- What this task involves -
Rewrite the listing below, replacing each "Where should I click to:" with "Where do I click to:" and leaving everything else unchanged.

- Data for the task -
++++

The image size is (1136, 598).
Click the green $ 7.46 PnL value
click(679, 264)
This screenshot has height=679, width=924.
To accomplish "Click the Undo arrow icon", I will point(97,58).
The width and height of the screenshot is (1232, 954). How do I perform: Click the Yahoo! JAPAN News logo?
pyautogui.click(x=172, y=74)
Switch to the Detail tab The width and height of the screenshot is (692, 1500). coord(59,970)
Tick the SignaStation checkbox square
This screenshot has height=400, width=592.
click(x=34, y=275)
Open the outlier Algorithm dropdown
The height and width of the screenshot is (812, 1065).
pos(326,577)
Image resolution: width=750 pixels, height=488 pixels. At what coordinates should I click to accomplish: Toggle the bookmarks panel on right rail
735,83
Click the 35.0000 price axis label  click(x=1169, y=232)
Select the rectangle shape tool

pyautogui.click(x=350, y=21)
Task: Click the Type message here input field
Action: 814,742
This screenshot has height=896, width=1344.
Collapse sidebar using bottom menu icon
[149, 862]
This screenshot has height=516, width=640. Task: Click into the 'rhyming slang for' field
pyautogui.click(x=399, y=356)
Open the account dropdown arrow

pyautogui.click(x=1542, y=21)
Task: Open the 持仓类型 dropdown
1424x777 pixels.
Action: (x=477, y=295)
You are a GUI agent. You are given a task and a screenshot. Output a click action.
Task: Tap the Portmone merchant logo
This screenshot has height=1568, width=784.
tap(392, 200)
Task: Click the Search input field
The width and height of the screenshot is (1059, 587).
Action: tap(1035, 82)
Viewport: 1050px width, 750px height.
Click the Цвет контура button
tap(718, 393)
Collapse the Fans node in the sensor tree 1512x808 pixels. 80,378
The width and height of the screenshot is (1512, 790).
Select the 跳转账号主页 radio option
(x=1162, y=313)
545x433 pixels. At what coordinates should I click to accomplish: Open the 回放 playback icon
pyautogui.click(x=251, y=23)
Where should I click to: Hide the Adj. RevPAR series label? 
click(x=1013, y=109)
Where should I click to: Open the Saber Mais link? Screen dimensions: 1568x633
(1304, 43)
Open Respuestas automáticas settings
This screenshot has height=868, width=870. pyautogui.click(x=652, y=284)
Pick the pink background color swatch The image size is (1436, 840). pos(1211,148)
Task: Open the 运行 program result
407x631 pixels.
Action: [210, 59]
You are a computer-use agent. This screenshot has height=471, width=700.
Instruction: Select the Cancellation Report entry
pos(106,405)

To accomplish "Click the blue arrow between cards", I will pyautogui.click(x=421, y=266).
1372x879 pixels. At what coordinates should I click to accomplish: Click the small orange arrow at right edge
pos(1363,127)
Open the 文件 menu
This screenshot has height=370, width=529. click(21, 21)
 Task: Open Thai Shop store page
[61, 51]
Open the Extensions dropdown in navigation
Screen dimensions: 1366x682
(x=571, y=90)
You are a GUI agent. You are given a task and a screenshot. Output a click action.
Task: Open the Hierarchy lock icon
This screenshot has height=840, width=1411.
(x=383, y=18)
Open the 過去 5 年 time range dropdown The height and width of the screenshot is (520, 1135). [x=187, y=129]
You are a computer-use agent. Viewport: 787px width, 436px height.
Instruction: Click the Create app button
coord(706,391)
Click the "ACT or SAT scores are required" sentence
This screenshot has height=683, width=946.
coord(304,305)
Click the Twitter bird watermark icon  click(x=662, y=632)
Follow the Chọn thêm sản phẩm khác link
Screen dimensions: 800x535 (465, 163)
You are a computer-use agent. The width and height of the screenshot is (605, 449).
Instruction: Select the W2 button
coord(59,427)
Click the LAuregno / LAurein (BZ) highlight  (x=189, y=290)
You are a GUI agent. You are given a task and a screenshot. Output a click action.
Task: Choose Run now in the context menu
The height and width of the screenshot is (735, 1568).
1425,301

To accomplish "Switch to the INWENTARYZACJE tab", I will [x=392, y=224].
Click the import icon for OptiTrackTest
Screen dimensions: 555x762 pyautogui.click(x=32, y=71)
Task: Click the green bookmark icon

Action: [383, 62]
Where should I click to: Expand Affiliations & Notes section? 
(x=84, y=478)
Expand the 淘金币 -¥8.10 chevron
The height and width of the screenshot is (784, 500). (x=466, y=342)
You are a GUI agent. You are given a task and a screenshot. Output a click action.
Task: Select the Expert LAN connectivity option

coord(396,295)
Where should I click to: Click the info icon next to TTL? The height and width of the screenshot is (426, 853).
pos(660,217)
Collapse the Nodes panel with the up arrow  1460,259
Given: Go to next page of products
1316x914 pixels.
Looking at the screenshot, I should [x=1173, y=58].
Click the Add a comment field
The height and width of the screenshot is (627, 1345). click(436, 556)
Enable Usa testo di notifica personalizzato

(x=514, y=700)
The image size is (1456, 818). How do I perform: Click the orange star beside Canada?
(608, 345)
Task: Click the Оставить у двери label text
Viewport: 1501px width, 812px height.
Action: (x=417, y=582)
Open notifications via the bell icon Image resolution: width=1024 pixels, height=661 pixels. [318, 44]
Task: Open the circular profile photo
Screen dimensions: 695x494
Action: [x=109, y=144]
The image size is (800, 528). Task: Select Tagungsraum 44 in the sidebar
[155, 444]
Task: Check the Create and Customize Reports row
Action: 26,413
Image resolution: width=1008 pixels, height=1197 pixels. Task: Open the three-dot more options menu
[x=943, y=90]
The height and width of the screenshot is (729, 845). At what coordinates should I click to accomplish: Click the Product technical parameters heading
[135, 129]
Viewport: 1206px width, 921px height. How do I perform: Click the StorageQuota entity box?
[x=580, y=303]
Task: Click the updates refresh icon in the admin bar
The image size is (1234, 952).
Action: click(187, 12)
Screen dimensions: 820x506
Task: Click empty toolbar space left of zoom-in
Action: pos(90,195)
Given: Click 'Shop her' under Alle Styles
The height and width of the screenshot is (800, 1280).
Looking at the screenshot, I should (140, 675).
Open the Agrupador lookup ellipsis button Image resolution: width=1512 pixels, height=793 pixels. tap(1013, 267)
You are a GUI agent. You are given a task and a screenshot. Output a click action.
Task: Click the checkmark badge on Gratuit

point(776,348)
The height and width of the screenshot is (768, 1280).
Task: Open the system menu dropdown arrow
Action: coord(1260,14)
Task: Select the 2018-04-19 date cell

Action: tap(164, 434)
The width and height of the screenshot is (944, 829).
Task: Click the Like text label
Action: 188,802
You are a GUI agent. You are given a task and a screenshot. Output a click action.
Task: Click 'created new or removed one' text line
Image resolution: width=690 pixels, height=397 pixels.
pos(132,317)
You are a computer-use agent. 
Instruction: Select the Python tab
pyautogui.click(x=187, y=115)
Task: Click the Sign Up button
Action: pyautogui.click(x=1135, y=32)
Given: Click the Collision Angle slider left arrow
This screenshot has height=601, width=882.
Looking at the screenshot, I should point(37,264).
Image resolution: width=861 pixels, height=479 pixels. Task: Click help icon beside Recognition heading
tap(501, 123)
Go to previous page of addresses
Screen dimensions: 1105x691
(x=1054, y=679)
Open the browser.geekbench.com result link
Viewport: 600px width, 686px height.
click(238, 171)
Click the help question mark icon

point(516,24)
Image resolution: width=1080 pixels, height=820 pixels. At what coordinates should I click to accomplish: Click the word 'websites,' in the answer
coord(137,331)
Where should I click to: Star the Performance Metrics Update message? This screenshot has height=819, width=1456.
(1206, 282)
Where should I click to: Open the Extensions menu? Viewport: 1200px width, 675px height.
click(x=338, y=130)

++++

- Result of the task -
The image size is (1136, 598).
Click the green $ 7.46 PnL value
click(679, 264)
This screenshot has height=679, width=924.
To accomplish "Click the Undo arrow icon", I will point(97,58).
The width and height of the screenshot is (1232, 954). How do I perform: Click the Yahoo! JAPAN News logo?
pyautogui.click(x=172, y=74)
Switch to the Detail tab The width and height of the screenshot is (692, 1500). coord(59,970)
Tick the SignaStation checkbox square
This screenshot has height=400, width=592.
click(x=34, y=275)
Open the outlier Algorithm dropdown
The height and width of the screenshot is (812, 1065).
pos(326,577)
Image resolution: width=750 pixels, height=488 pixels. At what coordinates should I click to accomplish: Toggle the bookmarks panel on right rail
735,83
Click the 35.0000 price axis label  click(x=1169, y=232)
Select the rectangle shape tool

pyautogui.click(x=350, y=21)
Task: Click the Type message here input field
Action: 814,742
This screenshot has height=896, width=1344.
Collapse sidebar using bottom menu icon
[149, 862]
This screenshot has height=516, width=640. Task: Click into the 'rhyming slang for' field
pyautogui.click(x=399, y=356)
Open the account dropdown arrow

pyautogui.click(x=1542, y=21)
Task: Open the 持仓类型 dropdown
1424x777 pixels.
Action: (x=477, y=295)
You are a GUI agent. You are given a task and a screenshot. Output a click action.
Task: Tap the Portmone merchant logo
This screenshot has height=1568, width=784.
tap(392, 200)
Task: Click the Search input field
The width and height of the screenshot is (1059, 587).
Action: tap(1035, 82)
Viewport: 1050px width, 750px height.
Click the Цвет контура button
tap(718, 393)
Collapse the Fans node in the sensor tree 1512x808 pixels. 80,378
The width and height of the screenshot is (1512, 790).
Select the 跳转账号主页 radio option
(x=1162, y=313)
545x433 pixels. At what coordinates should I click to accomplish: Open the 回放 playback icon
pyautogui.click(x=251, y=23)
Where do I click to: Hide the Adj. RevPAR series label? 
click(x=1013, y=109)
Where do I click to: Open the Saber Mais link? Screen dimensions: 1568x633
(1304, 43)
Open Respuestas automáticas settings
This screenshot has height=868, width=870. pyautogui.click(x=652, y=284)
Pick the pink background color swatch The image size is (1436, 840). pos(1211,148)
Task: Open the 运行 program result
407x631 pixels.
Action: [210, 59]
You are a computer-use agent. This screenshot has height=471, width=700.
Instruction: Select the Cancellation Report entry
pos(106,405)

To accomplish "Click the blue arrow between cards", I will pyautogui.click(x=421, y=266).
1372x879 pixels. At what coordinates should I click to accomplish: Click the small orange arrow at right edge
pos(1363,127)
Open the 文件 menu
This screenshot has height=370, width=529. click(21, 21)
 Task: Open Thai Shop store page
[61, 51]
Open the Extensions dropdown in navigation
Screen dimensions: 1366x682
(x=571, y=90)
You are a GUI agent. You are given a task and a screenshot. Output a click action.
Task: Open the Hierarchy lock icon
This screenshot has height=840, width=1411.
(x=383, y=18)
Open the 過去 5 年 time range dropdown The height and width of the screenshot is (520, 1135). [x=187, y=129]
You are a computer-use agent. Viewport: 787px width, 436px height.
Instruction: Click the Create app button
coord(706,391)
Click the "ACT or SAT scores are required" sentence
This screenshot has height=683, width=946.
coord(304,305)
Click the Twitter bird watermark icon  click(x=662, y=632)
Follow the Chọn thêm sản phẩm khác link
Screen dimensions: 800x535 (465, 163)
You are a computer-use agent. The width and height of the screenshot is (605, 449).
Instruction: Select the W2 button
coord(59,427)
Click the LAuregno / LAurein (BZ) highlight  (x=189, y=290)
You are a GUI agent. You are given a task and a screenshot. Output a click action.
Task: Choose Run now in the context menu
The height and width of the screenshot is (735, 1568).
1425,301

To accomplish "Switch to the INWENTARYZACJE tab", I will [x=392, y=224].
Click the import icon for OptiTrackTest
Screen dimensions: 555x762 pyautogui.click(x=32, y=71)
Task: Click the green bookmark icon

Action: [383, 62]
Where do I click to: Expand Affiliations & Notes section? 
(x=84, y=478)
Expand the 淘金币 -¥8.10 chevron
The height and width of the screenshot is (784, 500). (x=466, y=342)
You are a GUI agent. You are given a task and a screenshot. Output a click action.
Task: Select the Expert LAN connectivity option

coord(396,295)
Where do I click to: Click the info icon next to TTL? The height and width of the screenshot is (426, 853).
pos(660,217)
Collapse the Nodes panel with the up arrow  1460,259
Given: Go to next page of products
1316x914 pixels.
Looking at the screenshot, I should [x=1173, y=58].
Click the Add a comment field
The height and width of the screenshot is (627, 1345). click(436, 556)
Enable Usa testo di notifica personalizzato

(x=514, y=700)
The image size is (1456, 818). How do I perform: Click the orange star beside Canada?
(608, 345)
Task: Click the Оставить у двери label text
Viewport: 1501px width, 812px height.
Action: (x=417, y=582)
Open notifications via the bell icon Image resolution: width=1024 pixels, height=661 pixels. [318, 44]
Task: Open the circular profile photo
Screen dimensions: 695x494
Action: [x=109, y=144]
The image size is (800, 528). Task: Select Tagungsraum 44 in the sidebar
[155, 444]
Task: Check the Create and Customize Reports row
Action: 26,413
Image resolution: width=1008 pixels, height=1197 pixels. Task: Open the three-dot more options menu
[x=943, y=90]
The height and width of the screenshot is (729, 845). At what coordinates should I click to accomplish: Click the Product technical parameters heading
[135, 129]
Viewport: 1206px width, 921px height. How do I perform: Click the StorageQuota entity box?
[x=580, y=303]
Task: Click the updates refresh icon in the admin bar
The image size is (1234, 952).
Action: click(187, 12)
Screen dimensions: 820x506
Task: Click empty toolbar space left of zoom-in
Action: pos(90,195)
Given: Click 'Shop her' under Alle Styles
The height and width of the screenshot is (800, 1280).
Looking at the screenshot, I should (140, 675).
Open the Agrupador lookup ellipsis button Image resolution: width=1512 pixels, height=793 pixels. tap(1013, 267)
You are a GUI agent. You are given a task and a screenshot. Output a click action.
Task: Click the checkmark badge on Gratuit

point(776,348)
The height and width of the screenshot is (768, 1280).
Task: Open the system menu dropdown arrow
Action: coord(1260,14)
Task: Select the 2018-04-19 date cell

Action: tap(164, 434)
The width and height of the screenshot is (944, 829).
Task: Click the Like text label
Action: 188,802
You are a GUI agent. You are given a task and a screenshot. Output a click action.
Task: Click 'created new or removed one' text line
Image resolution: width=690 pixels, height=397 pixels.
pos(132,317)
You are a computer-use agent. 
Instruction: Select the Python tab
pyautogui.click(x=187, y=115)
Task: Click the Sign Up button
Action: pyautogui.click(x=1135, y=32)
Given: Click the Collision Angle slider left arrow
This screenshot has height=601, width=882.
Looking at the screenshot, I should point(37,264).
Image resolution: width=861 pixels, height=479 pixels. Task: Click help icon beside Recognition heading
tap(501, 123)
Go to previous page of addresses
Screen dimensions: 1105x691
(x=1054, y=679)
Open the browser.geekbench.com result link
Viewport: 600px width, 686px height.
click(238, 171)
Click the help question mark icon

point(516,24)
Image resolution: width=1080 pixels, height=820 pixels. At what coordinates should I click to accomplish: Click the word 'websites,' in the answer
coord(137,331)
Where do I click to: Star the Performance Metrics Update message? This screenshot has height=819, width=1456.
(1206, 282)
Where do I click to: Open the Extensions menu? Viewport: 1200px width, 675px height.
click(x=338, y=130)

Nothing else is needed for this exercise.